## [Challenge A]
Turn only the part of the entries that opens with the line containing "Rückblicke (326, 2190)" and closes with the line containing "FUSSBALL (449, 183)" into a numbered list, with both of those lines included and blank lines omitted.

## [Selected passage]
Startup Diaries: AnnMaria’s day off in Santiago 2


In the last post, I wrote a little about Chile in general.

On Sunday, unbelievably, I took the day off.  A mentor of mine gave me some good advice. He’s in his seventies and has been quite successful in business. He said,

At my age, and you are getting up there, you should treat your work as a vacation. I’m not saying you shouldn’t work hard, but that you shouldn’t be doing it if you don’t enjoy it.

Since I had flown all night Friday and then written a blog post, answered a couple dozen emails, completed the metrics for our first Startup Chile pit stop (number of users , cost per acquisition and all of that good stuff) plus worked on some technical problems for one of our games, I decided the next day, I’d take some time off. I walked around the neighborhood for about four hours, just to get to know the area.

Here’s some about my neighborhood. The apartment building is across the street from Catholic University and next door to an enormous park.

building and fountain in park next door

 

There is another park a few minutes walk away. There are 4 playgrounds that I walked by within 5 minutes of here. Not that I was planning on going to the playground but I did notice the kid-friendliness.

One of many, many paths in the park

There are several very nice hotels in the neighborhood as well as the university. As a result, there are a TON of bars, restaurants and coffee shops, from the places like Nolita, that are at the high end and serve a lot of tourists, to the Chilean version of Jamba Juice and Starbucks for the students.

Actually, I passed two Subways, a McDonalds and a Starbucks walking around today.

street full of people

There are whole streets of people selling stuff from tables and booths. Imagine a farmer’s market but instead of food they are selling art and books.

## [Challenge B]
Set down verbatim the part of the post about a day off in Santiago that opens with the words "There are several" and closes with "art and books.".

## [Source records]
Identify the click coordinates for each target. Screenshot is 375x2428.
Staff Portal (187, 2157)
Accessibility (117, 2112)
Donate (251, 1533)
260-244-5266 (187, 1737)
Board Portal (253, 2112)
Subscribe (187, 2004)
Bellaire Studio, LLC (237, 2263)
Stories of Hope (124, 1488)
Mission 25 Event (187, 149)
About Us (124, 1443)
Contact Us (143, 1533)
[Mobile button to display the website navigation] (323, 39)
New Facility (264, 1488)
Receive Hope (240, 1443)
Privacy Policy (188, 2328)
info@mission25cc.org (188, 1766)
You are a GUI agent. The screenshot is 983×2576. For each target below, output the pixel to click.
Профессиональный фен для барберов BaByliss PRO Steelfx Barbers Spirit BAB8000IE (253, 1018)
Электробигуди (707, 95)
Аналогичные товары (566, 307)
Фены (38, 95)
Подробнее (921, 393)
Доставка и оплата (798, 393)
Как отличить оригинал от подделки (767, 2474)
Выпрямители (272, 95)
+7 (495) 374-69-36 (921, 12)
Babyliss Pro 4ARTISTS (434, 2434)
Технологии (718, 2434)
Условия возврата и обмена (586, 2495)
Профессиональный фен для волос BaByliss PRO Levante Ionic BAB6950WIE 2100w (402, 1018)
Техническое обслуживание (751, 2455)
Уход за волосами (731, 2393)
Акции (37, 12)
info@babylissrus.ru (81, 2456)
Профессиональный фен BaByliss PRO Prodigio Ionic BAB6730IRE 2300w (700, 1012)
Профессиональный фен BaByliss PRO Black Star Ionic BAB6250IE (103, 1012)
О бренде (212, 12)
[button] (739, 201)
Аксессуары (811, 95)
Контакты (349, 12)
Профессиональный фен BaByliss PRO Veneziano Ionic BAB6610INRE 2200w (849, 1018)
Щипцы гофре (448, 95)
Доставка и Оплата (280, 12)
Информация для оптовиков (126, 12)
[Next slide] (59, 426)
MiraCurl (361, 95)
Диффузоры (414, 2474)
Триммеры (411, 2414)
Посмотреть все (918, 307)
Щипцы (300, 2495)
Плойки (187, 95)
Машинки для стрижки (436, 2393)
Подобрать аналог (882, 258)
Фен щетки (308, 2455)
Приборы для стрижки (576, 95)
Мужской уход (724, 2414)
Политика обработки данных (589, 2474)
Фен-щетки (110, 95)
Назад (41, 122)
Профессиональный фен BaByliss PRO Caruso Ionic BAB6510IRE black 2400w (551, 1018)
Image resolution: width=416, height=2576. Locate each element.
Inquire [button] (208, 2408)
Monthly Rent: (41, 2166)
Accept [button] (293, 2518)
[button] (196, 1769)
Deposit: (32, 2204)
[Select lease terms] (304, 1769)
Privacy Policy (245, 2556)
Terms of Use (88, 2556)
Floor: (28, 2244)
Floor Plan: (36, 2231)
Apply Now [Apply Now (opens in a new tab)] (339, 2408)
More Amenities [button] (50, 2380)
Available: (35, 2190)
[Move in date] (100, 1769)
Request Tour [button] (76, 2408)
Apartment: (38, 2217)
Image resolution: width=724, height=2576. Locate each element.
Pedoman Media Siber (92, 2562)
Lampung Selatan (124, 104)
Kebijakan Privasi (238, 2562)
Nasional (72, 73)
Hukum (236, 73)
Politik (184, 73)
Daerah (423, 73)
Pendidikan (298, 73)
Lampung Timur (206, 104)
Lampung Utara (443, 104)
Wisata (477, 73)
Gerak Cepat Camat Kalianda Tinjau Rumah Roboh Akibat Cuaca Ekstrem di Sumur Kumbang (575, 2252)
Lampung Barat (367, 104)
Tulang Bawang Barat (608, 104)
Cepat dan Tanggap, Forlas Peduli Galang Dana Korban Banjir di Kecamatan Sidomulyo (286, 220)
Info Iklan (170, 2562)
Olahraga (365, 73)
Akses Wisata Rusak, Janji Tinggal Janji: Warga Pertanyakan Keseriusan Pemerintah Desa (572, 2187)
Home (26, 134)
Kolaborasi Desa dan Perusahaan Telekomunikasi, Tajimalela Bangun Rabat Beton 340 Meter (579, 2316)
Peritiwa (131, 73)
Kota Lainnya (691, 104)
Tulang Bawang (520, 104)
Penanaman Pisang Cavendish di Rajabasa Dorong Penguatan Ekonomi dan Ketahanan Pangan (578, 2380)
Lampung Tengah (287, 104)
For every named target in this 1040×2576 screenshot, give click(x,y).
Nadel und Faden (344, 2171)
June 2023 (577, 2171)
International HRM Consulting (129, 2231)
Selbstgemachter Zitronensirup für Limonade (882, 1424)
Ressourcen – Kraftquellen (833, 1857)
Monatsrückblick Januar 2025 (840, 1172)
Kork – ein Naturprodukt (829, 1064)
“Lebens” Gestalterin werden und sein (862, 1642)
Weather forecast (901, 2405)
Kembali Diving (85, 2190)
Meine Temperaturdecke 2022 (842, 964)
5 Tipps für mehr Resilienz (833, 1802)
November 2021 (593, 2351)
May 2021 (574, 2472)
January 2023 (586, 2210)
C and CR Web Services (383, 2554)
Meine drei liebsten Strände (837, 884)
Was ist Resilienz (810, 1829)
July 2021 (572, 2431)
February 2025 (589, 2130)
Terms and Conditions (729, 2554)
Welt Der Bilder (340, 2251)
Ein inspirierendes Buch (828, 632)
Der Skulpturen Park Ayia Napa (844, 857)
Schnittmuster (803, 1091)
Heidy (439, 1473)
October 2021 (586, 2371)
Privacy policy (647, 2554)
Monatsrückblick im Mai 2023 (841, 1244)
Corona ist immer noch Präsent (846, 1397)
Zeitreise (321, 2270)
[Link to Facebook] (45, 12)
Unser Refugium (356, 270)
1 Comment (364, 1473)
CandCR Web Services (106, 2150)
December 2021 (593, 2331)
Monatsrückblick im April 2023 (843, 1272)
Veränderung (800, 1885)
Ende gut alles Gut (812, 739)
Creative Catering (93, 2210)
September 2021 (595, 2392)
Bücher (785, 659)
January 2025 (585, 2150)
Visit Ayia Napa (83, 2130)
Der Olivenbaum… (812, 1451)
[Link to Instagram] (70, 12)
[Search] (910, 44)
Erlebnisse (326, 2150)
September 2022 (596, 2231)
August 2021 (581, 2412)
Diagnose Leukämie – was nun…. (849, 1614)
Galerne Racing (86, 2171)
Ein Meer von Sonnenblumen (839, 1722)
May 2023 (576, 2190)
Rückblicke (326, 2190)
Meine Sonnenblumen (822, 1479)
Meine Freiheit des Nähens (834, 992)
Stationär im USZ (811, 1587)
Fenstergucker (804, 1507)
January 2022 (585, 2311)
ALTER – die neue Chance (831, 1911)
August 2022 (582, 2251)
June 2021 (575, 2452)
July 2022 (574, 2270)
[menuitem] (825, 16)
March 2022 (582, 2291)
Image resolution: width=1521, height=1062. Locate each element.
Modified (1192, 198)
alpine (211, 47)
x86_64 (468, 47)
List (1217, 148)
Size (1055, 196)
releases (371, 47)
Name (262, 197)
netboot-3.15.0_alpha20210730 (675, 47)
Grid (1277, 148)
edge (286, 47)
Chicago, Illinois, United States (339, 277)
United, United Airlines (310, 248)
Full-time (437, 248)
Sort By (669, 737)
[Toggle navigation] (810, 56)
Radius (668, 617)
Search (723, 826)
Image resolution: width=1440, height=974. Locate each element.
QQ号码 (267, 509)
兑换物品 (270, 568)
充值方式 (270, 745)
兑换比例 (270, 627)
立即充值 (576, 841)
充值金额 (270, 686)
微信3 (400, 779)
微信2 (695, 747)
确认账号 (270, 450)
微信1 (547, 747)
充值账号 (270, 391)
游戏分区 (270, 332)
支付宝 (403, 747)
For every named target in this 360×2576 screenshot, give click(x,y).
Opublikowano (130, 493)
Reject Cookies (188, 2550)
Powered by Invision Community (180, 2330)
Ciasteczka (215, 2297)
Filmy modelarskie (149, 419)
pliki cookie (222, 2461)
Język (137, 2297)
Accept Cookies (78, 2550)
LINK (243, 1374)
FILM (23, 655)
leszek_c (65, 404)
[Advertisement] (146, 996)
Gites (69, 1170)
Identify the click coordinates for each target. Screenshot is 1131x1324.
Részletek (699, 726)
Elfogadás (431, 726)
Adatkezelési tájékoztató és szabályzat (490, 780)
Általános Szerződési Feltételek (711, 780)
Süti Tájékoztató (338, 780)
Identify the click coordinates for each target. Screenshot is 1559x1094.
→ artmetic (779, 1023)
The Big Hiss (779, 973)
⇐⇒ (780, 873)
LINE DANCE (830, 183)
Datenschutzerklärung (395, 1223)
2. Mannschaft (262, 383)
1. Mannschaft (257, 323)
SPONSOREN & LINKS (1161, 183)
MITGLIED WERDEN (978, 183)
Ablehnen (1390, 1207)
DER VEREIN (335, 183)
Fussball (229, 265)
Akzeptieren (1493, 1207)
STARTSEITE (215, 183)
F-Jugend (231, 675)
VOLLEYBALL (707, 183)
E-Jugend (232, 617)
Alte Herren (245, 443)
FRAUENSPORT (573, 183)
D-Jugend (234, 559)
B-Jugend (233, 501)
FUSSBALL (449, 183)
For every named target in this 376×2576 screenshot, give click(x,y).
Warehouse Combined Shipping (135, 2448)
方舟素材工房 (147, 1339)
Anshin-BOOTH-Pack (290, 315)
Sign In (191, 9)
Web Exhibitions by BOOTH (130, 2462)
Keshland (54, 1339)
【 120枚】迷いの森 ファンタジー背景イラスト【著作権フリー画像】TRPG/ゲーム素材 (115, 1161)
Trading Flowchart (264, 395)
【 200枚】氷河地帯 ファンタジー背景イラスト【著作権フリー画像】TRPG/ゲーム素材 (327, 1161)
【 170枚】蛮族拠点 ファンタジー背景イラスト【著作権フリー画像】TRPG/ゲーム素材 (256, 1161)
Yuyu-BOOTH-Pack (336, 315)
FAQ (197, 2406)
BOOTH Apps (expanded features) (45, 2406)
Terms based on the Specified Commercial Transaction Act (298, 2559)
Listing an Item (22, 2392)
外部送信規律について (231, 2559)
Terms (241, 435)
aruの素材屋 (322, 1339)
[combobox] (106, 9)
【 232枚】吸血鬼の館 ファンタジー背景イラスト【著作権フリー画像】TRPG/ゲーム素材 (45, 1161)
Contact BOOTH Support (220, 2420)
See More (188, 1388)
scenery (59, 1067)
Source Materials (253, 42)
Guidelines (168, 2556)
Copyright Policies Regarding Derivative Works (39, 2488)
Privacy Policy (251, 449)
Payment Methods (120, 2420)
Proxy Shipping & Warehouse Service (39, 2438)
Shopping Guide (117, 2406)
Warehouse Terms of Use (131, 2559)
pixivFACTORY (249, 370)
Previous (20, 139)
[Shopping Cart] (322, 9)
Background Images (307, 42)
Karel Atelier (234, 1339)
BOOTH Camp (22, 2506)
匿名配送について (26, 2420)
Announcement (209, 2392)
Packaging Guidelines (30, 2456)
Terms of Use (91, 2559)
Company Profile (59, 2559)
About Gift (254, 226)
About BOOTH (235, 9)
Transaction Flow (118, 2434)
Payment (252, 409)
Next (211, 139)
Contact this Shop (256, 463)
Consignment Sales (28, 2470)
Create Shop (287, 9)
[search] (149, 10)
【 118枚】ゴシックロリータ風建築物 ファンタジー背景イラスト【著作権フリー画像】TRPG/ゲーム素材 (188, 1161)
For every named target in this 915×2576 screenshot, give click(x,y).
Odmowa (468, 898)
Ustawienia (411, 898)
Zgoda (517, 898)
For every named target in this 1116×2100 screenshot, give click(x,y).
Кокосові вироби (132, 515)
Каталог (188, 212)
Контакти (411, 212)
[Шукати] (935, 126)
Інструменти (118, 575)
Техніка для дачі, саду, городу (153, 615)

## [Finished answer A]
1. Rückblicke (326, 2190)
2. Meine Sonnenblumen (822, 1479)
3. Meine Freiheit des Nähens (834, 992)
4. Stationär im USZ (811, 1587)
5. Fenstergucker (804, 1507)
6. January 2022 (585, 2311)
7. ALTER – die neue Chance (831, 1911)
8. August 2022 (582, 2251)
9. June 2021 (575, 2452)
10. July 2022 (574, 2270)
11. [menuitem] (825, 16)
12. March 2022 (582, 2291)
13. Image resolution: width=1521, height=1062. Locate each element.
14. Modified (1192, 198)
15. alpine (211, 47)
16. x86_64 (468, 47)
17. List (1217, 148)
18. Size (1055, 196)
19. releases (371, 47)
20. Name (262, 197)
21. netboot-3.15.0_alpha20210730 (675, 47)
22. Grid (1277, 148)
23. edge (286, 47)
24. Chicago, Illinois, United States (339, 277)
25. United, United Airlines (310, 248)
26. Full-time (437, 248)
27. Sort By (669, 737)
28. [Toggle navigation] (810, 56)
29. Radius (668, 617)
30. Search (723, 826)
31. Image resolution: width=1440, height=974. Locate each element.
32. QQ号码 (267, 509)
33. 兑换物品 (270, 568)
34. 充值方式 (270, 745)
35. 兑换比例 (270, 627)
36. 立即充值 (576, 841)
37. 充值金额 (270, 686)
38. 微信3 (400, 779)
39. 微信2 (695, 747)
40. 确认账号 (270, 450)
41. 微信1 (547, 747)
42. 充值账号 (270, 391)
43. 游戏分区 (270, 332)
44. 支付宝 (403, 747)
45. For every named target in this 360×2576 screenshot, give click(x,y).
46. Opublikowano (130, 493)
47. Reject Cookies (188, 2550)
48. Powered by Invision Community (180, 2330)
49. Ciasteczka (215, 2297)
50. Filmy modelarskie (149, 419)
51. pliki cookie (222, 2461)
52. Język (137, 2297)
53. Accept Cookies (78, 2550)
54. LINK (243, 1374)
55. FILM (23, 655)
56. leszek_c (65, 404)
57. [Advertisement] (146, 996)
58. Gites (69, 1170)
59. Identify the click coordinates for each target. Screenshot is 1131x1324.
60. Részletek (699, 726)
61. Elfogadás (431, 726)
62. Adatkezelési tájékoztató és szabályzat (490, 780)
63. Általános Szerződési Feltételek (711, 780)
64. Süti Tájékoztató (338, 780)
65. Identify the click coordinates for each target. Screenshot is 1559x1094.
66. → artmetic (779, 1023)
67. The Big Hiss (779, 973)
68. ⇐⇒ (780, 873)
69. LINE DANCE (830, 183)
70. Datenschutzerklärung (395, 1223)
71. 2. Mannschaft (262, 383)
72. 1. Mannschaft (257, 323)
73. SPONSOREN & LINKS (1161, 183)
74. MITGLIED WERDEN (978, 183)
75. Ablehnen (1390, 1207)
76. DER VEREIN (335, 183)
77. Fussball (229, 265)
78. Akzeptieren (1493, 1207)
79. STARTSEITE (215, 183)
80. F-Jugend (231, 675)
81. VOLLEYBALL (707, 183)
82. E-Jugend (232, 617)
83. Alte Herren (245, 443)
84. FRAUENSPORT (573, 183)
85. D-Jugend (234, 559)
86. B-Jugend (233, 501)
87. FUSSBALL (449, 183)

## [Finished answer B]
There are several very nice hotels in the neighborhood as well as the university. As a result, there are a TON of bars, restaurants and coffee shops, from the places like Nolita, that are at the high end and serve a lot of tourists, to the Chilean version of Jamba Juice and Starbucks for the students.

Actually, I passed two Subways, a McDonalds and a Starbucks walking around today.

street full of people

There are whole streets of people selling stuff from tables and booths. Imagine a farmer’s market but instead of food they are selling art and books.